Each adjective is associated with one of the four key factors that determine workplace behavior: dominance, extraversion, patience, and formality. These four key factors — or key behavioral drives — provide a simple framework for understanding employees’ and candidates’ workplace behaviors; it lets employers see beneath the surface so they can predict how people will behave in given situations. Behavioral testing, combined with an understanding of cognitive ability, can dramatically improve the hiring process.

A good example of this is Maersk, the largest shipping company in the world. It has been using the PI assessment since 1972 and uses it for every single employee.

“They can tell the profile of the ship’s captain versus a navigator versus an engineer versus a deckhand,” Zani explained. “And, interestingly, this has changed over time. They have not only been using it for every position, but they’ve actually evolved over time as these positions have evolved with technology and with changes and how they operate, so that they’re always trying to make sure they have the right fit for the role.”

With the evolution of the workplace, especially after the COVID-19 pandemic, managers are having to change their hiring strategies, and Zani thinks the assessment will be a step in the right direction.

 

Benefits of Talent Optimization

Zani went on to say the biggest mistake leaders make is relying on their own conscious and unconscious biases.

“They manage people the way that they want to be managed, or they don’t hire the person that walks in with a neck tattoo or knuckle tattoos; they just can’t get their arms around that, even though they’re the right candidate,” he said. “This is a problem today.”

Most leaders have a one- to five-year financial plan to support that strategy, but few have a talent strategy. And if they do, it doesn’t say what kind of people they are going to hire or who they need to fill in the gaps on the current team. It’s a critical element, as 65% of costs in businesses in an average company today are personnel-related.

“Becoming self-aware of your own strengths and weaknesses not only benefits the individual, but it also helps you understand others better so you can be a better teacher, a better manager.”

“Strategies don’t execute themselves; people execute those strategies,” Zani said. “Why wouldn’t you have a plan for 65% of your cost? Talent optimization is linking the third leg of the stool, linking business strategy to results. If you don’t get results, you don’t have the privilege of staying in business.”

§ WHAT TO WORK ON
1) For each statement, state whether it agrees with the text on workplace behavior assessment, answering yes or no and quoting the deciding words of the text: (a) Maersk has used the PI assessment since 1972. (b) Personnel-related costs account for half of the costs in an average company. (c) Most leaders have a talent strategy.
2) Set down, without alteration, the portion of the text on workplace behavior assessment that opens with the words "Benefits of Talent" and closes with "today are personnel-related.".
Base all work solely on the text on workplace behavior assessment, without drawing on outside knowledge.

§ DATASET

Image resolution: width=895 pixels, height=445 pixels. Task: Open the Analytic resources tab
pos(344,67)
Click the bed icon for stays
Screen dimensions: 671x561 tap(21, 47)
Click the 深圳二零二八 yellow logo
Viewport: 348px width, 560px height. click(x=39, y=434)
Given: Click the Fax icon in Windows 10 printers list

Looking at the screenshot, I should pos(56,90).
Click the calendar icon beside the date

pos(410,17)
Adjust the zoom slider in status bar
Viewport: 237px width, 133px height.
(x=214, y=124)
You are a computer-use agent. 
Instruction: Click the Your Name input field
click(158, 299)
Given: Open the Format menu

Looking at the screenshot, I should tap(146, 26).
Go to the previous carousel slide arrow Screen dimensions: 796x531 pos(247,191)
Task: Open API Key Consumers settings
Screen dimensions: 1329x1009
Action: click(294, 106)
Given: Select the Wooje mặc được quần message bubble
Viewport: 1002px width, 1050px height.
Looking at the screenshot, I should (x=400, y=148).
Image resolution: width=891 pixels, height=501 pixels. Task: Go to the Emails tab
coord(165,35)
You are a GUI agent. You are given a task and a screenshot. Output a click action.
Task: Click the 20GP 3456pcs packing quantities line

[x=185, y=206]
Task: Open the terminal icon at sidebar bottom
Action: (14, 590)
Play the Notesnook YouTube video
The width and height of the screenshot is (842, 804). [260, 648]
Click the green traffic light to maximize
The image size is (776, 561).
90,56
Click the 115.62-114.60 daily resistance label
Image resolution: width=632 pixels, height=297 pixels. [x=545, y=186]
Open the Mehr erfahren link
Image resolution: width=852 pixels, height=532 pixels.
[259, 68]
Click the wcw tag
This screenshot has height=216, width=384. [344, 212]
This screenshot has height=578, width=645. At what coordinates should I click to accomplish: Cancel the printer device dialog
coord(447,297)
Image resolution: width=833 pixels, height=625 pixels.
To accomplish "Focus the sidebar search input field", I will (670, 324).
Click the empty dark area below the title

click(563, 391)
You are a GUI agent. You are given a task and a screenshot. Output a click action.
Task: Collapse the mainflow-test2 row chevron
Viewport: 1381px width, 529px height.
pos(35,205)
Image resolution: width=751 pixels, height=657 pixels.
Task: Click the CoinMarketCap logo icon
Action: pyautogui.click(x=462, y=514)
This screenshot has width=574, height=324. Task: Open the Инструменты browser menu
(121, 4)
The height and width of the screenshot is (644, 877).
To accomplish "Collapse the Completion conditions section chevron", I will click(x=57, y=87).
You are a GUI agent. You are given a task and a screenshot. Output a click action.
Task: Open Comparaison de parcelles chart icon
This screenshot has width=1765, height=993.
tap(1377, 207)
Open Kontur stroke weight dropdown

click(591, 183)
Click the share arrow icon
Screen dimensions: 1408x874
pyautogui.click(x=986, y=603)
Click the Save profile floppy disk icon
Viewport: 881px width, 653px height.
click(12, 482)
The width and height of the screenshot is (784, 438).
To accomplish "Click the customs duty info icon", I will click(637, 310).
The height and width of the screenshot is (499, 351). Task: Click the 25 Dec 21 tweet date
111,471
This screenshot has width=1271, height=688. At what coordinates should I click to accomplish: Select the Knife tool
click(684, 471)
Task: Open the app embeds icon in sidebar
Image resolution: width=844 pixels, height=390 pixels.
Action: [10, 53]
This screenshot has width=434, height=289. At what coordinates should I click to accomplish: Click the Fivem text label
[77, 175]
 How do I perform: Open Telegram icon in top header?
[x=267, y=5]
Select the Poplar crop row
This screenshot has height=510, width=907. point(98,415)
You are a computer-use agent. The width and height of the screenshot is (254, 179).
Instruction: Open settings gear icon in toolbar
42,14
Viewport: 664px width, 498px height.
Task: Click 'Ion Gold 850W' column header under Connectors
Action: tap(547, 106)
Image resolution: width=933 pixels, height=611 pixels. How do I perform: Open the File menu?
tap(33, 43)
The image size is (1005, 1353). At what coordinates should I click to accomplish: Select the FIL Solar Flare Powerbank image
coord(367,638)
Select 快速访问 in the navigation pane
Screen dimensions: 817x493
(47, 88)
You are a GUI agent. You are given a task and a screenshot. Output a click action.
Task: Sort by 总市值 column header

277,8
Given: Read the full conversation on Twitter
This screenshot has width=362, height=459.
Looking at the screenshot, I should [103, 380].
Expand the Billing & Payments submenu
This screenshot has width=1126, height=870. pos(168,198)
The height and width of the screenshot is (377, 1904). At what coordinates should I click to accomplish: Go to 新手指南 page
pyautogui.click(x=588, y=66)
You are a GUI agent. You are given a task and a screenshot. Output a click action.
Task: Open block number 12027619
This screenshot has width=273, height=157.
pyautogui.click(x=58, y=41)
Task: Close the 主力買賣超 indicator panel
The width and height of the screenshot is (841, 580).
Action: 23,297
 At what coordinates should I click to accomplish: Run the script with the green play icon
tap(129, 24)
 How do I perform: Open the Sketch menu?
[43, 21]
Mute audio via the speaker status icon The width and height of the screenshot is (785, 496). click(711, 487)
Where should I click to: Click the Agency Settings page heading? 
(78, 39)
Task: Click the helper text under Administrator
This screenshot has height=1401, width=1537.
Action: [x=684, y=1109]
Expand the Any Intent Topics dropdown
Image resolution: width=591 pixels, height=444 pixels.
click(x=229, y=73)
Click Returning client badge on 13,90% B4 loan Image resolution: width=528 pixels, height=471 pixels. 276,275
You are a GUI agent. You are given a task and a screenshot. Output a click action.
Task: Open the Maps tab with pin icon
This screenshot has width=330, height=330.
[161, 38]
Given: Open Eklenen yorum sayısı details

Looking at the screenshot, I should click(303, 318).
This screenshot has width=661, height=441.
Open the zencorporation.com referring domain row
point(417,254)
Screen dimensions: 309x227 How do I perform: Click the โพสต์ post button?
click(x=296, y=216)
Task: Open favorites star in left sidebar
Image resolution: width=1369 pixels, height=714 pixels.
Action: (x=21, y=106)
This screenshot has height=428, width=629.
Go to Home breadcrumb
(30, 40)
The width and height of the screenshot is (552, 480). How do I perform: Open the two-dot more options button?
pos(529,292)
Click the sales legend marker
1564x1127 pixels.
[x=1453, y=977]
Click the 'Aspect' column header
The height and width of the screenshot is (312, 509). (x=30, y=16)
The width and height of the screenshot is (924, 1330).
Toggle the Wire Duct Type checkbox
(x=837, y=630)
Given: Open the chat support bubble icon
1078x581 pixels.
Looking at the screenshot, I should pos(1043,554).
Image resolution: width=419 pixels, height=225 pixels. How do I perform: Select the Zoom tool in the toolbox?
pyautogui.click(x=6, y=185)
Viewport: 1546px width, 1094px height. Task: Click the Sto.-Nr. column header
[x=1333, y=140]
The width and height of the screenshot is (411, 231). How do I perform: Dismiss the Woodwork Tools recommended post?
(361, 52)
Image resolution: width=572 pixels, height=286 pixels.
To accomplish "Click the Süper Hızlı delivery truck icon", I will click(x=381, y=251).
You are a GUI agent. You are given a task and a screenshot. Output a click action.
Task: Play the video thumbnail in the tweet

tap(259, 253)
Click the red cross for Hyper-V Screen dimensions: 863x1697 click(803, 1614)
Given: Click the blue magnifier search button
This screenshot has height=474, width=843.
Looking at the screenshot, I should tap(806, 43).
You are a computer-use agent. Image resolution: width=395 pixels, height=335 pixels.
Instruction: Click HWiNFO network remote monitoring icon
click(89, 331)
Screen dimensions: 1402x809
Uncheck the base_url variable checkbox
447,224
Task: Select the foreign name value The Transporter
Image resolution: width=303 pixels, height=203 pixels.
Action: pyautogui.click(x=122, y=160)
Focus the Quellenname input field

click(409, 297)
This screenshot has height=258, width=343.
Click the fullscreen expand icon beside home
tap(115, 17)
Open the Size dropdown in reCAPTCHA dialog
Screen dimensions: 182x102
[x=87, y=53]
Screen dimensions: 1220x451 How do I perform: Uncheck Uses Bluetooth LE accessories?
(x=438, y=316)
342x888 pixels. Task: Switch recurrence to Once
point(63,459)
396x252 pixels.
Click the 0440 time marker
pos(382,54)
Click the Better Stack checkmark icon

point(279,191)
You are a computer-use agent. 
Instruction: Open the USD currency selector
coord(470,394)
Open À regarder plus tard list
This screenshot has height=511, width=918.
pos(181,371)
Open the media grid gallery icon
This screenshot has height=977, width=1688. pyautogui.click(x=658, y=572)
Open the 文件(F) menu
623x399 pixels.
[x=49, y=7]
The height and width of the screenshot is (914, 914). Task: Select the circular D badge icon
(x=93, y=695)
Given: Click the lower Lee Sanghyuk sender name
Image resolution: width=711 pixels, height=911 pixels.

§ ANSWERS
1)
(a) Yes: "It has been using the PI assessment since 1972 and uses it for every single employee."
(b) No: "65% of costs in businesses in an average company today are personnel-related."
(c) No: "Most leaders have a one- to five-year financial plan to support that strategy, but few have a talent strategy."

2)
Benefits of Talent Optimization

Zani went on to say the biggest mistake leaders make is relying on their own conscious and unconscious biases.

“They manage people the way that they want to be managed, or they don’t hire the person that walks in with a neck tattoo or knuckle tattoos; they just can’t get their arms around that, even though they’re the right candidate,” he said. “This is a problem today.”

Most leaders have a one- to five-year financial plan to support that strategy, but few have a talent strategy. And if they do, it doesn’t say what kind of people they are going to hire or who they need to fill in the gaps on the current team. It’s a critical element, as 65% of costs in businesses in an average company today are personnel-related.